On Sun, Sep 16, 2018 at 11:23:17PM -0400, Rich Felker wrote:
> Now that we have an abort() that reliably terminates with uncatchable
> SIGABRT, I've been thinking about replacing the a_crash() calls in
> musl (which are usually an instruction generating SIGILL or SIGSEGV)
> with calls to the uncatchable tail of abort(), which I would factor
> off as a __forced_abort() function.
> In case it's not clear, the reason for not just calling abort() is
> that too many programs catch it, and catching it is even encouraged.
> Catchability is a problem with the current approach too, since
> a_crash() is used in places where process state is known to be
> dangerously corrupt and likely under attacker control; eliminating it
> is one of the potential goals of switching to __forced_abort().
> Are there any objections to making such a change?

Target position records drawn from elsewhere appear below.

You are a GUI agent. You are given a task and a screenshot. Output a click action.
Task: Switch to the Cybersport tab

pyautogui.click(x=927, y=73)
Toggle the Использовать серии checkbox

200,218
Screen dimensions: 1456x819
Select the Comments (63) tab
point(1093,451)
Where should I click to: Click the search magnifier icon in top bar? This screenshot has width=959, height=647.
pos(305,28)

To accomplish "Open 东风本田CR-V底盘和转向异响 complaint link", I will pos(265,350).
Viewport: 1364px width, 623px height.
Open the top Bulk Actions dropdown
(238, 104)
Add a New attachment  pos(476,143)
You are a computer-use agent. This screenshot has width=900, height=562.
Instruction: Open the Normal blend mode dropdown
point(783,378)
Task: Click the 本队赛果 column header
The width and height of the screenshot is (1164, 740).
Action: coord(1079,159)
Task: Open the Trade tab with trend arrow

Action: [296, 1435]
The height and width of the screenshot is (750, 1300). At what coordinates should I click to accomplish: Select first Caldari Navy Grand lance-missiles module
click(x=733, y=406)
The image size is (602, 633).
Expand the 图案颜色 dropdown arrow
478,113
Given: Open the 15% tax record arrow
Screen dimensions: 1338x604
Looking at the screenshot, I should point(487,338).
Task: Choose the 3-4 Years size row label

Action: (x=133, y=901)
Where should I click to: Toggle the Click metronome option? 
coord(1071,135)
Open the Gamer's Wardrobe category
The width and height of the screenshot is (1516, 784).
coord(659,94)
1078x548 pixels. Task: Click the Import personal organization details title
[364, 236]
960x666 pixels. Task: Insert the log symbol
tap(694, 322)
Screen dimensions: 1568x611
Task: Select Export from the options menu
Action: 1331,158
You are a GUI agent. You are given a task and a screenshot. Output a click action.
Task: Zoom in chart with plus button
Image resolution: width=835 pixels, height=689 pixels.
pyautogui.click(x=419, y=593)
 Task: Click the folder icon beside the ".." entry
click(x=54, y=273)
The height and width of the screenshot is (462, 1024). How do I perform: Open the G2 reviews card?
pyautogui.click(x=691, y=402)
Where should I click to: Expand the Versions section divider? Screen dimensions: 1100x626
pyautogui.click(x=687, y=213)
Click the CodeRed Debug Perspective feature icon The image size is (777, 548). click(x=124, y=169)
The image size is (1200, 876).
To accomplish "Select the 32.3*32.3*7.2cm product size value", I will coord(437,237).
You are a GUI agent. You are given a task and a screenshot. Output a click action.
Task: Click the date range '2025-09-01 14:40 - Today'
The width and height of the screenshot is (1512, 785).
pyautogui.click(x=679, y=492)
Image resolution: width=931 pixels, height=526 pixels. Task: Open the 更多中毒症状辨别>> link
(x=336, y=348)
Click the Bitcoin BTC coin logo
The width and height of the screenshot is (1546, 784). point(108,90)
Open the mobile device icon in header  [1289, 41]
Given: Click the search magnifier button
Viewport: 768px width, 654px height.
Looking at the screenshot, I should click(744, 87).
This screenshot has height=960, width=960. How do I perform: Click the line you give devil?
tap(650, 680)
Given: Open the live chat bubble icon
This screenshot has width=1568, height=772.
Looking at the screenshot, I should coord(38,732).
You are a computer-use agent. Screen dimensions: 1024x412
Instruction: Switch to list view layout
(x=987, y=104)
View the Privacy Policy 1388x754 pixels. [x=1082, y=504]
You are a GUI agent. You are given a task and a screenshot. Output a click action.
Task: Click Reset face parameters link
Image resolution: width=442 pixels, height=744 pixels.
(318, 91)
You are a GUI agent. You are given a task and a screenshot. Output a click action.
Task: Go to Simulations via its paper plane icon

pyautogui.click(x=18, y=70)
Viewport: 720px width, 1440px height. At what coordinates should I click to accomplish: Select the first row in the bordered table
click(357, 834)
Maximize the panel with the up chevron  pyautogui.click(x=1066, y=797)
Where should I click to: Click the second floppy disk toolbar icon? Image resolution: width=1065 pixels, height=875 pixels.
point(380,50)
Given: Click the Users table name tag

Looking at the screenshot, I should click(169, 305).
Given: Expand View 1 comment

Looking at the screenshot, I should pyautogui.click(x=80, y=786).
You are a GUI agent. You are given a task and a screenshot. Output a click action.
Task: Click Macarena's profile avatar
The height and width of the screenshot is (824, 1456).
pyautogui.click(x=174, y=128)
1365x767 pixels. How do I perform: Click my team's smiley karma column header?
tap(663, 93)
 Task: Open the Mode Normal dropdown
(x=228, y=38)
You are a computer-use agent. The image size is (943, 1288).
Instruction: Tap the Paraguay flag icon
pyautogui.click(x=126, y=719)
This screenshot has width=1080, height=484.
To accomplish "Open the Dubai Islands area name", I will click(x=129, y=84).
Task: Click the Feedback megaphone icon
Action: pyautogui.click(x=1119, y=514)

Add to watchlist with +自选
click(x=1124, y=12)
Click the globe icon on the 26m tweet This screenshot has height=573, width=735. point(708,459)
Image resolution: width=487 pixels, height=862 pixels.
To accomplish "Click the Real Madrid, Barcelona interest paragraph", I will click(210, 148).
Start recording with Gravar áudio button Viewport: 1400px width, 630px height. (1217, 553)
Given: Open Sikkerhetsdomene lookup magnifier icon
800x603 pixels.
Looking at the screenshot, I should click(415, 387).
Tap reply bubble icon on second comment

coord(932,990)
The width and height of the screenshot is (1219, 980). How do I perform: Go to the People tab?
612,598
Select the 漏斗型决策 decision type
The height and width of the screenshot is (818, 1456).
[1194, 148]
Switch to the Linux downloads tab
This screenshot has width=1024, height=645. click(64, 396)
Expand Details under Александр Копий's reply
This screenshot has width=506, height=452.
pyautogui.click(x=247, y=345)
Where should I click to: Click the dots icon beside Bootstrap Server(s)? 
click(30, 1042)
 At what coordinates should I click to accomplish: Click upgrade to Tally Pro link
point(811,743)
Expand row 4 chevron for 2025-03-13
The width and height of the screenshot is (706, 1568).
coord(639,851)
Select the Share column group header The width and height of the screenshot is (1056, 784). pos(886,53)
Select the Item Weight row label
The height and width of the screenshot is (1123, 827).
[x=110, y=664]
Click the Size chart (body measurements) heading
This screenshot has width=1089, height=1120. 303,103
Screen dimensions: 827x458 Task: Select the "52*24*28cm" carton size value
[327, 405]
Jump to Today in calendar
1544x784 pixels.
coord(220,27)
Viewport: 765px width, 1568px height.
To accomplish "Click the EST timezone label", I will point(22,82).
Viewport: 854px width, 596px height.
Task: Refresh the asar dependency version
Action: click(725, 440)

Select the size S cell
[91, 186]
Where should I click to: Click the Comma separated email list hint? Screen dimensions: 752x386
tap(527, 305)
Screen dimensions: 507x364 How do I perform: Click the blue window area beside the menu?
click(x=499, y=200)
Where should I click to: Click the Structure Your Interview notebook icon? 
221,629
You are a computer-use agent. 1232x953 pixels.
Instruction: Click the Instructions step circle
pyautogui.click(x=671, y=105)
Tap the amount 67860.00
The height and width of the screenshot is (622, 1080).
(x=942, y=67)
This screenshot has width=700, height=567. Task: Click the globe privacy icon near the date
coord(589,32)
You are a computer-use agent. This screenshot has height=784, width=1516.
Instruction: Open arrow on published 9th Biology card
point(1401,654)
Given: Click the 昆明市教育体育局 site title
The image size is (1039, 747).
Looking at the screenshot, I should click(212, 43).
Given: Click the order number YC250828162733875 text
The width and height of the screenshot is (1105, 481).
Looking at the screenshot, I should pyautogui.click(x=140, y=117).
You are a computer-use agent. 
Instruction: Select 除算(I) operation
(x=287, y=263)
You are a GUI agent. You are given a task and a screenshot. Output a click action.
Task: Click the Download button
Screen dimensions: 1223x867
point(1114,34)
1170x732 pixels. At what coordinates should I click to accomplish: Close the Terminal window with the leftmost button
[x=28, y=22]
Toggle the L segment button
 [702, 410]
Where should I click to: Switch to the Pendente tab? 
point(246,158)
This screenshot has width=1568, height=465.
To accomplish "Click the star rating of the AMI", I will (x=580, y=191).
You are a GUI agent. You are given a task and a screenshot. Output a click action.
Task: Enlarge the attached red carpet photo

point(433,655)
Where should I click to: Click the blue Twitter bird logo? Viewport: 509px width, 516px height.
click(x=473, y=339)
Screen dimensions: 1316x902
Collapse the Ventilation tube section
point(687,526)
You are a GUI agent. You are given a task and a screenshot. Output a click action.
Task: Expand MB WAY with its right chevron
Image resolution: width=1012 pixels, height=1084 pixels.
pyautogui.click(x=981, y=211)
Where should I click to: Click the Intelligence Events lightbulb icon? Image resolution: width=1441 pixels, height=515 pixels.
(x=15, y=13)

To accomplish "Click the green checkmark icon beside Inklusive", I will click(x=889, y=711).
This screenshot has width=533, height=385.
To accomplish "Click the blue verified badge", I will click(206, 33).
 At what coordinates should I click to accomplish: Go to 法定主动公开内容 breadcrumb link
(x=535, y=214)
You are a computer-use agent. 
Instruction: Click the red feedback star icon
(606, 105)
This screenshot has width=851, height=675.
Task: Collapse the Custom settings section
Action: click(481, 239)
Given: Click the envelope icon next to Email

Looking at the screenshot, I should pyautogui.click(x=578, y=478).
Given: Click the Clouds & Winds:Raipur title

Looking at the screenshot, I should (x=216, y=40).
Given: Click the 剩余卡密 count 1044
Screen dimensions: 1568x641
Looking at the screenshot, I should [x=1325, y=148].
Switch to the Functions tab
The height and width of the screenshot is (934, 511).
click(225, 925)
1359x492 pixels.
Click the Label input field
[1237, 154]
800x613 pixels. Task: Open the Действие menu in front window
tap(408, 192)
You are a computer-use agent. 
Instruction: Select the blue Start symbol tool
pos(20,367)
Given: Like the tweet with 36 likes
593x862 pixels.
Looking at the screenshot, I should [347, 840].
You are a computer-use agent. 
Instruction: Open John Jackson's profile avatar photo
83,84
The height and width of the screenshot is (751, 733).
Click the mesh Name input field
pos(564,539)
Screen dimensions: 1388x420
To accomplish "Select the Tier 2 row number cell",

So far I've gotten
> mostly positive feedback -- SIGABRT is more telling of what's happened
> than SIGSEGV/SIGILL. It would also get rid of the ugly misplacement of
> a_crash() (no longer needed) in "atomic.h" and the inclusion of
> "atomic.h" in some files where it makes no sense without knowing it's
> where a_crash() is defined.
> For i386, some nontrivial work would be needed to make abort's tail
> perform syscalls with int $128 rather than the vdso, which is unsafe
> since the pointer to it may have been subverted. On other archs,
> inline syscalls are fully inline. I'd probably add a
> NEED_FAILSAFE_SYSCALL macro to define before including "syscall.h" and
> have arch/i386/syscall_arch.h adjust the asm string based on it; this
> is more maintainable than writing an asm version of the function.
> Rich

Simple checklist for whether to perform a change or not:

1. Does the change fix problems? Check (namely, maintainability,
legibility, understandability of problems).

2. Does the change introduce problems? Unlikely. Someone might subvert
__forced_abort(), but then, someone might catch SIGILL, so we haven't
gone anywhere.

3. Is the change compatible with old programs? No, but a_crash() was
never a defined interface, so any program catching it was walking on
thin ice, anyway.

So that's two green lights and a don't care, so please go ahead.